• **Task requirements**: Please transcribe the data that follows, keeping every line exact.

________________

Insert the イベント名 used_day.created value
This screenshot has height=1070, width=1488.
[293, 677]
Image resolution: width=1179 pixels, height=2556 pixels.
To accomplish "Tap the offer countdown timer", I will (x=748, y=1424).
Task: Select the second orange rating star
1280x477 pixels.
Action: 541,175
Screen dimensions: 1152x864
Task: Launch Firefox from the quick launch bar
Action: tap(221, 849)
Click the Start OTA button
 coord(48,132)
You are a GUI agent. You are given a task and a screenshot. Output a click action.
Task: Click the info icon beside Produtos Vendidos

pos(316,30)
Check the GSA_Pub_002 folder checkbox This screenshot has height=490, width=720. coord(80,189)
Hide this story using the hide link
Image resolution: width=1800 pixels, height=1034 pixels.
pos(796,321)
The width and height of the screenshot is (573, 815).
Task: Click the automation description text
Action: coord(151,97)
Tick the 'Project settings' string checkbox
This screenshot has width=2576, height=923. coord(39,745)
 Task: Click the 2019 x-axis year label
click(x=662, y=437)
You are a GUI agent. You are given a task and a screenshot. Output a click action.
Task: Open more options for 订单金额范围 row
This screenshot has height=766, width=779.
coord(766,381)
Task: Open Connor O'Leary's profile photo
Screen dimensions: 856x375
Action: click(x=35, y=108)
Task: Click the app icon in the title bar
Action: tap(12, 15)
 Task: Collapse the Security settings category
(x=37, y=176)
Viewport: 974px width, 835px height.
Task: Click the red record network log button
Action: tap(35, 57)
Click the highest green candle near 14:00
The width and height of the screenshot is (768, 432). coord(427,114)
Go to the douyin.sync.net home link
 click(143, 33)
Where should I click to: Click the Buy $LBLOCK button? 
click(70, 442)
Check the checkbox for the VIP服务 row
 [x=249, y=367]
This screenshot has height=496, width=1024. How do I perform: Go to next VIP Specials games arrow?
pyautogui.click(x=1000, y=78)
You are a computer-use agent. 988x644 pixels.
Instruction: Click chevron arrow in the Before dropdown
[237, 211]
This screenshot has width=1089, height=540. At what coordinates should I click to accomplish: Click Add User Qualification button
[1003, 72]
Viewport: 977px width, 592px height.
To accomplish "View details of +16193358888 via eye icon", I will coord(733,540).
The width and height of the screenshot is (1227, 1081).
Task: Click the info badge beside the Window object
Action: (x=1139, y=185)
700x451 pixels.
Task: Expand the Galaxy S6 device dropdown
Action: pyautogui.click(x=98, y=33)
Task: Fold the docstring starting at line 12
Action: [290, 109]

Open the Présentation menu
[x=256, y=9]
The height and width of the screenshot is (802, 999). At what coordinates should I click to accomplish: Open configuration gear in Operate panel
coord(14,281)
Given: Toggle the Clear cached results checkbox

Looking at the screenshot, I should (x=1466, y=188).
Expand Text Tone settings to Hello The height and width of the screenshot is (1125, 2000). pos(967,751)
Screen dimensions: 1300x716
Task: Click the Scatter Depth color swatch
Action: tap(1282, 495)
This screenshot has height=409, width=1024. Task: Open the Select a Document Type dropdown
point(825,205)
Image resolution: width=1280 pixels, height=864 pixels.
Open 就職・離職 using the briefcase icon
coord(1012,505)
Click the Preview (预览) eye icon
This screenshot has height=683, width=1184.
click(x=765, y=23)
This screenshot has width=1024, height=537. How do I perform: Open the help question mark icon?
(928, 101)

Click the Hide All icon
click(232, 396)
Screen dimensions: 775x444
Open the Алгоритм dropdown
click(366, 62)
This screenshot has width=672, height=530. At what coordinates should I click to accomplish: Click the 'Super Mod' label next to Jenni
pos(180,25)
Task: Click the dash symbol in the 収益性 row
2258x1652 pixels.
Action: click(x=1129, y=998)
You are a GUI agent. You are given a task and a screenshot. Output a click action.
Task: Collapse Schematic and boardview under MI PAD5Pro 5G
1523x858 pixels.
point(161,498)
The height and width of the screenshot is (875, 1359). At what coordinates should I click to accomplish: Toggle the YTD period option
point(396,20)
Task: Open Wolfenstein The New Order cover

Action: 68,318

________________

• **Result for this exercise**:
Insert the イベント名 used_day.created value
This screenshot has height=1070, width=1488.
[293, 677]
Image resolution: width=1179 pixels, height=2556 pixels.
To accomplish "Tap the offer countdown timer", I will (x=748, y=1424).
Task: Select the second orange rating star
1280x477 pixels.
Action: 541,175
Screen dimensions: 1152x864
Task: Launch Firefox from the quick launch bar
Action: tap(221, 849)
Click the Start OTA button
 coord(48,132)
You are a GUI agent. You are given a task and a screenshot. Output a click action.
Task: Click the info icon beside Produtos Vendidos

pos(316,30)
Check the GSA_Pub_002 folder checkbox This screenshot has height=490, width=720. coord(80,189)
Hide this story using the hide link
Image resolution: width=1800 pixels, height=1034 pixels.
pos(796,321)
The width and height of the screenshot is (573, 815).
Task: Click the automation description text
Action: coord(151,97)
Tick the 'Project settings' string checkbox
This screenshot has width=2576, height=923. coord(39,745)
 Task: Click the 2019 x-axis year label
click(x=662, y=437)
You are a GUI agent. You are given a task and a screenshot. Output a click action.
Task: Open more options for 订单金额范围 row
This screenshot has height=766, width=779.
coord(766,381)
Task: Open Connor O'Leary's profile photo
Screen dimensions: 856x375
Action: click(x=35, y=108)
Task: Click the app icon in the title bar
Action: tap(12, 15)
 Task: Collapse the Security settings category
(x=37, y=176)
Viewport: 974px width, 835px height.
Task: Click the red record network log button
Action: tap(35, 57)
Click the highest green candle near 14:00
The width and height of the screenshot is (768, 432). coord(427,114)
Go to the douyin.sync.net home link
 click(143, 33)
Where should I click to: Click the Buy $LBLOCK button? 
click(70, 442)
Check the checkbox for the VIP服务 row
 [x=249, y=367]
This screenshot has height=496, width=1024. How do I perform: Go to next VIP Specials games arrow?
pyautogui.click(x=1000, y=78)
You are a computer-use agent. 988x644 pixels.
Instruction: Click chevron arrow in the Before dropdown
[237, 211]
This screenshot has width=1089, height=540. At what coordinates should I click to accomplish: Click Add User Qualification button
[1003, 72]
Viewport: 977px width, 592px height.
To accomplish "View details of +16193358888 via eye icon", I will coord(733,540).
The width and height of the screenshot is (1227, 1081).
Task: Click the info badge beside the Window object
Action: (x=1139, y=185)
700x451 pixels.
Task: Expand the Galaxy S6 device dropdown
Action: pyautogui.click(x=98, y=33)
Task: Fold the docstring starting at line 12
Action: [290, 109]

Open the Présentation menu
[x=256, y=9]
The height and width of the screenshot is (802, 999). At what coordinates should I click to accomplish: Open configuration gear in Operate panel
coord(14,281)
Given: Toggle the Clear cached results checkbox

Looking at the screenshot, I should (x=1466, y=188).
Expand Text Tone settings to Hello The height and width of the screenshot is (1125, 2000). pos(967,751)
Screen dimensions: 1300x716
Task: Click the Scatter Depth color swatch
Action: tap(1282, 495)
This screenshot has height=409, width=1024. Task: Open the Select a Document Type dropdown
point(825,205)
Image resolution: width=1280 pixels, height=864 pixels.
Open 就職・離職 using the briefcase icon
coord(1012,505)
Click the Preview (预览) eye icon
This screenshot has height=683, width=1184.
click(x=765, y=23)
This screenshot has width=1024, height=537. How do I perform: Open the help question mark icon?
(928, 101)

Click the Hide All icon
click(232, 396)
Screen dimensions: 775x444
Open the Алгоритм dropdown
click(366, 62)
This screenshot has width=672, height=530. At what coordinates should I click to accomplish: Click the 'Super Mod' label next to Jenni
pos(180,25)
Task: Click the dash symbol in the 収益性 row
2258x1652 pixels.
Action: click(x=1129, y=998)
You are a GUI agent. You are given a task and a screenshot. Output a click action.
Task: Collapse Schematic and boardview under MI PAD5Pro 5G
1523x858 pixels.
point(161,498)
The height and width of the screenshot is (875, 1359). At what coordinates should I click to accomplish: Toggle the YTD period option
point(396,20)
Task: Open Wolfenstein The New Order cover

Action: 68,318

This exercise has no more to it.